TEXT SEGMENT:

(Click here for Part 1 of the blog series and to learn more about the importance of HR planning and step 1 “Leverage sales/financial planning to establish strategic HR goals“)
2. Prepare HR Planning
The second step is to prepare the HR planning process to determine who will be involved, who should contribute, and so forth. As noted in the first blog post, there are two basic approaches to this process: centralized, where the HR department or manager takes responsibility for the process across the organization or division; or decentralized, where each manager or designated team members contribute to the planning for their team. After you determine who contributes, you establish the number of lines to be planned for.
The two most important lines are headcount and full-time equivalents (FTE). Some people mix these terms up, but headcount is indivisible, while an FTE may be a percentage (e.g., 50 percent, 25 percent). In some cases, where the planning is very lean, HR planning only addresses these lines.
Consider that case: A company has 1,000 employees. Strategic planning has shown that costs need to be cut by 10 percent, so HR planning determines which organizational teams will have to cut staff to comprise the 10 percent. In other cases, many more lines are incorporated in planning. These could include wages and salaries, parameters by region (e.g., insurance plans, retirement plans, employee type), or non-wage labor costs (e.g., company cars, car allowances, transportation cards, social expenses).

WHAT TO DO:
1: Rewrite the HR planning passage between "2. Prepare HR" and "addresses these lines.", inclusive, replacing "headcount" with "staff count".
2: In the HR planning passage, what are the two basic approaches to the HR planning process?
3: Continue the HR planning passage from the point where it ends.

(Rows of pointing data)

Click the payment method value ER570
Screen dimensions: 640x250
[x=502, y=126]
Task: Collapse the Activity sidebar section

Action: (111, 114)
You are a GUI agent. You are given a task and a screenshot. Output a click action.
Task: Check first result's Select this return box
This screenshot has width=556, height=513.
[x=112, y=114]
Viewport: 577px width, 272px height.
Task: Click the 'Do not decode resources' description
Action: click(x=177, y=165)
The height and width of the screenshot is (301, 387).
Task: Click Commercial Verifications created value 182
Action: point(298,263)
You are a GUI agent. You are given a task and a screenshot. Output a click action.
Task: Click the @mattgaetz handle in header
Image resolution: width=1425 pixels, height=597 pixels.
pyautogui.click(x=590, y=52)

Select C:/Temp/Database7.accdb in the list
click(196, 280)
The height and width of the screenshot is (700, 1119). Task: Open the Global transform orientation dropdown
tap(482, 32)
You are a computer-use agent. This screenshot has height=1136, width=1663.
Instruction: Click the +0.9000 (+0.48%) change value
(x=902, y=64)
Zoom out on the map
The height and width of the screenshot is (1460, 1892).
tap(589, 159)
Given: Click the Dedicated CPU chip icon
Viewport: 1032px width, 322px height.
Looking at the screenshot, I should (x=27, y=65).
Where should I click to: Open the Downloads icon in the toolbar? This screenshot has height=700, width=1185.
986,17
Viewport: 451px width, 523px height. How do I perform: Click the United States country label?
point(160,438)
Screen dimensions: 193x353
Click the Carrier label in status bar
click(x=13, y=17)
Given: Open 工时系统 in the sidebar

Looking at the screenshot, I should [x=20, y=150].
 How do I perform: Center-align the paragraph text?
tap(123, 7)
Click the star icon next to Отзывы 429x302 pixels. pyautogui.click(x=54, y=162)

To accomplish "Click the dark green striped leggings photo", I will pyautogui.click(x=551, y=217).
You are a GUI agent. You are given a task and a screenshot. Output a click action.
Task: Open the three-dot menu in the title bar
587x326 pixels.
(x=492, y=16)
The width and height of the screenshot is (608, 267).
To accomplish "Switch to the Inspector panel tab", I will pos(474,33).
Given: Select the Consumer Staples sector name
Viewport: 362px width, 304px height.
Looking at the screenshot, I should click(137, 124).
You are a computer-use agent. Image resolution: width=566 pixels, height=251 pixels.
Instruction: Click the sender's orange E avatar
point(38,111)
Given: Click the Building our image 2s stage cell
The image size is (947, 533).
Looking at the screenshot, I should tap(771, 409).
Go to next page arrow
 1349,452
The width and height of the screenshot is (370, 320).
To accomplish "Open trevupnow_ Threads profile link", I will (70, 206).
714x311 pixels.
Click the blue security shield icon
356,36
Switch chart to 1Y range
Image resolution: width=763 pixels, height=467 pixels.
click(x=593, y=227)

SOLVED PROBLEMS:
1:
2. Prepare HR Planning
The second step is to prepare the HR planning process to determine who will be involved, who should contribute, and so forth. As noted in the first blog post, there are two basic approaches to this process: centralized, where the HR department or manager takes responsibility for the process across the organization or division; or decentralized, where each manager or designated team members contribute to the planning for their team. After you determine who contributes, you establish the number of lines to be planned for.
The two most important lines are staff count and full-time equivalents (FTE). Some people mix these terms up, but staff count is indivisible, while an FTE may be a percentage (e.g., 50 percent, 25 percent). In some cases, where the planning is very lean, HR planning only addresses these lines.

2: Centralized and decentralized.

3:
The point is there is no single approach for every company and every planning process. It could be appropriate for a company to have only two lines; another may have 30 lines. It depends on the fit within the individual company. One caveat: it’s not having the highest amount of granularity (i.e., the amount of data) that is critical; it’s having the right amount of data that is critical to having an effective HR planning process.
How Jedox Technology supports the process
Providing actual figures is about having interfaces to existing systems – getting access to enterprise databases. This is where the Jedox Integrator comes into play. With this user-friendly and powerful tool, users have the opportunity to combine all database systems with the multidimensional Jedox OLAP server – and thus quickly and easily integrate BI/CPM applications with Jedox into existing IT landscapes. This ability enables users to have important data wherever it is needed.
Security is also an important issue here. Because HR data is typically confidential, companies don’t want to give all employees access to the wages and salary information on individuals. So being able to define or restrict users is an important function that Jedox provides.
3. Collecting Data
The third step of the process is bringing in the actual data. Typically when doing HR planning, a company knows most of the people working next year are resident this year, because staff is largely stable year to year. Over the course of a year, a company may lose several people, may add to fill those losses; but the majority of those who will be onboard are already there. So the organization knows their names, wages, managers, etc. This data is the basis for planning.
For people to contribute to the HR planning phase, they need to submit actual data in a useable form. Once the strategic goals are established, the planner must focus on individuals:
- Whom do I need to keep?
- What function or functions do I need to add to the team?
- When should this happen: Q1 or Q4?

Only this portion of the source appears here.